TASK ITEM:
Copy, word for word, the lines of the entries below between the one with "Where should I" and the one with "Open MY NOTES panel", inclusive, and leave out everything else.

GIVEN INFORMATION:
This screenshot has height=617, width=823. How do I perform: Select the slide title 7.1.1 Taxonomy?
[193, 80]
...
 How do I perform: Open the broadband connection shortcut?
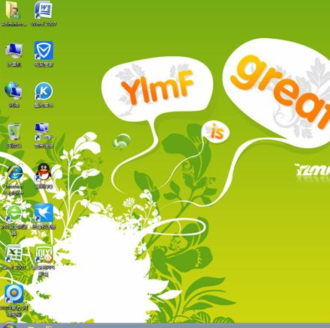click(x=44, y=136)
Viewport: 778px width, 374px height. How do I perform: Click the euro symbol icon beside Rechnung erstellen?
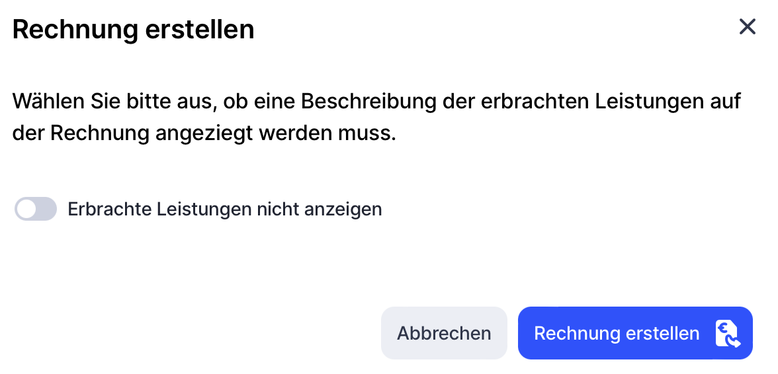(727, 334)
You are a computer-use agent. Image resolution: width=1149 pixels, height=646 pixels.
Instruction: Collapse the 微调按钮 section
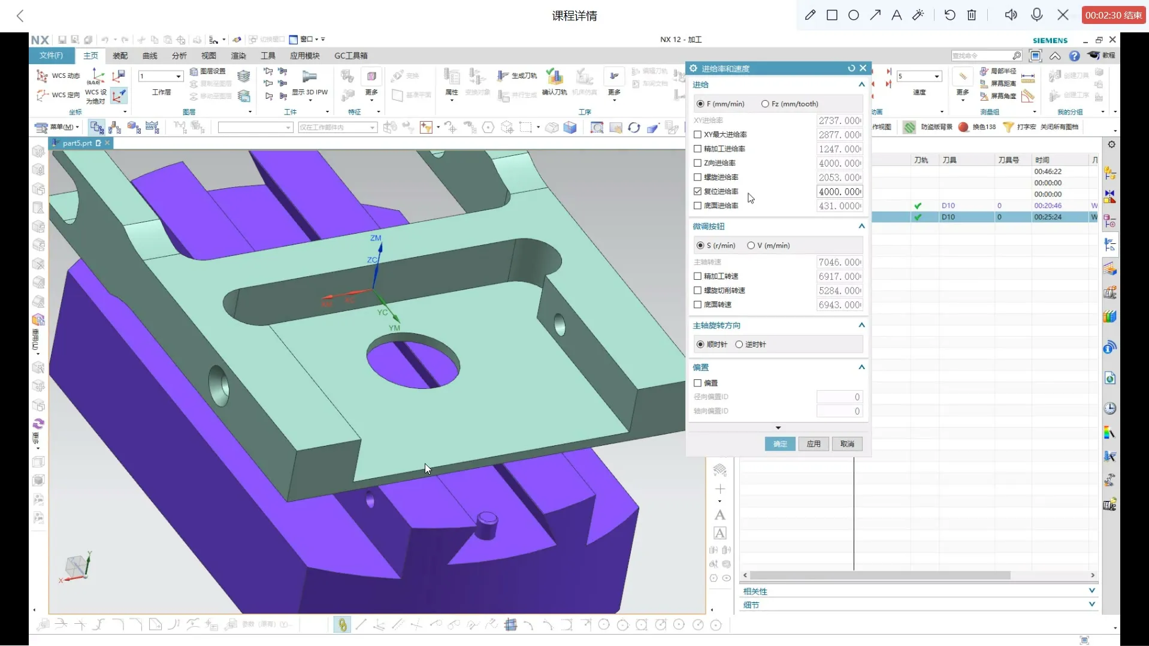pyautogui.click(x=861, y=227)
--
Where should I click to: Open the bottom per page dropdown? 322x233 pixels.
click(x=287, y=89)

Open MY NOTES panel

RESULT:
Where should I click to: Open the bottom per page dropdown? 322x233 pixels.
click(x=287, y=89)

Open MY NOTES panel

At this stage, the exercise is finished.